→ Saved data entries
# # #

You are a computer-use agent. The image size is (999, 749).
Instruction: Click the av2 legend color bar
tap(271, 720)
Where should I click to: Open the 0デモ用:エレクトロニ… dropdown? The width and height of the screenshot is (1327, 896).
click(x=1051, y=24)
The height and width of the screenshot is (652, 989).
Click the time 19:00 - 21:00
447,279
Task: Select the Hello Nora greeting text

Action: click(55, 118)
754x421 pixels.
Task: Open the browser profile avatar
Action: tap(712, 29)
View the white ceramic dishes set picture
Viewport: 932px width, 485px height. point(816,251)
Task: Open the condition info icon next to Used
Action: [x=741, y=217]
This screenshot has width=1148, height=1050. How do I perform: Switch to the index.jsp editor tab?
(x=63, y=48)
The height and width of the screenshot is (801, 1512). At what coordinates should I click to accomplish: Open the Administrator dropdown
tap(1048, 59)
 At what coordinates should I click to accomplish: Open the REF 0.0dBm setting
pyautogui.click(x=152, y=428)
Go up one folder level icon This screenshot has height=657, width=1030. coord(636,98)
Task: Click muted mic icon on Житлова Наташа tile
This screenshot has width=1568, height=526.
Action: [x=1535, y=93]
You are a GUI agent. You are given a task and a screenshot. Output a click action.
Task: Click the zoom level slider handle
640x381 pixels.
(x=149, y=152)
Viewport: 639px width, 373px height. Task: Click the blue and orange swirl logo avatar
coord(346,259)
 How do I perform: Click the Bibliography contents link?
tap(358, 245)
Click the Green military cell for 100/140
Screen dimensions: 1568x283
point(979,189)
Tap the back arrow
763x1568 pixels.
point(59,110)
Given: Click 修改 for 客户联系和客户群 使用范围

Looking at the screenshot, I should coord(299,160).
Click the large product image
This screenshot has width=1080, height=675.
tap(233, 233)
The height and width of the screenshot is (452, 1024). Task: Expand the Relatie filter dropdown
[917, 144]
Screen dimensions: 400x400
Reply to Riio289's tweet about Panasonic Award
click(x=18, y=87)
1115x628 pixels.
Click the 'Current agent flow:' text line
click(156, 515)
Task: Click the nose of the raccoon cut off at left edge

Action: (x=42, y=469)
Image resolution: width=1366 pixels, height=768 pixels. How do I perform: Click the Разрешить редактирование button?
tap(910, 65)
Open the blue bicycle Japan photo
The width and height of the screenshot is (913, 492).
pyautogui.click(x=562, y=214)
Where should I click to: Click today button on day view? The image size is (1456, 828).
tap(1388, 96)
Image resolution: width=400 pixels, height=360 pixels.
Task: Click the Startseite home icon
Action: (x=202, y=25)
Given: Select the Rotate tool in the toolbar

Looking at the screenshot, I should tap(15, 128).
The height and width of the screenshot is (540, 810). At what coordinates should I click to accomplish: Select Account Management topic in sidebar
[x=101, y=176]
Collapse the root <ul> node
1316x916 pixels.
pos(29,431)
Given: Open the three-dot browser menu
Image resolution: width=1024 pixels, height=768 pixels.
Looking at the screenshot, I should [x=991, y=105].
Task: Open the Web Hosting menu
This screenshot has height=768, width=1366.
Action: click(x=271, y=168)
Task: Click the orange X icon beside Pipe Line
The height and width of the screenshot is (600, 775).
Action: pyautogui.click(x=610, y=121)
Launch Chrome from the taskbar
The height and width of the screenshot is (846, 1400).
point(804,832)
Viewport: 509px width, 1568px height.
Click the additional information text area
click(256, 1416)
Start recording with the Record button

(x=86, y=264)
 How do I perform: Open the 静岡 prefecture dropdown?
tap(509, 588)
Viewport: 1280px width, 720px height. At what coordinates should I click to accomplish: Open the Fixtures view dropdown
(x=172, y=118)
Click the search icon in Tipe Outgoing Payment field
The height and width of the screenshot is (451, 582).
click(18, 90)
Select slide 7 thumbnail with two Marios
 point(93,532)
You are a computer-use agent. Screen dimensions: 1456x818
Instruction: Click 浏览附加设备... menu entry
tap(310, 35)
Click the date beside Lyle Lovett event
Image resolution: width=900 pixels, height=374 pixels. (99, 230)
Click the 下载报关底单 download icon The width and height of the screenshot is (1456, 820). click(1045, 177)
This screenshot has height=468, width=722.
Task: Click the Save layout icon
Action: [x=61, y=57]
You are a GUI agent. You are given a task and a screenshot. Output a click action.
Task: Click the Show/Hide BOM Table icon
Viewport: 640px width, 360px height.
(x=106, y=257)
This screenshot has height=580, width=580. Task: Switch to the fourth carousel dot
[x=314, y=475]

# # #

The answer must be every line of the entries that includes the word "computer".

You are a computer-use agent. The image size is (999, 749).
You are a computer-use agent. Screen dimensions: 1456x818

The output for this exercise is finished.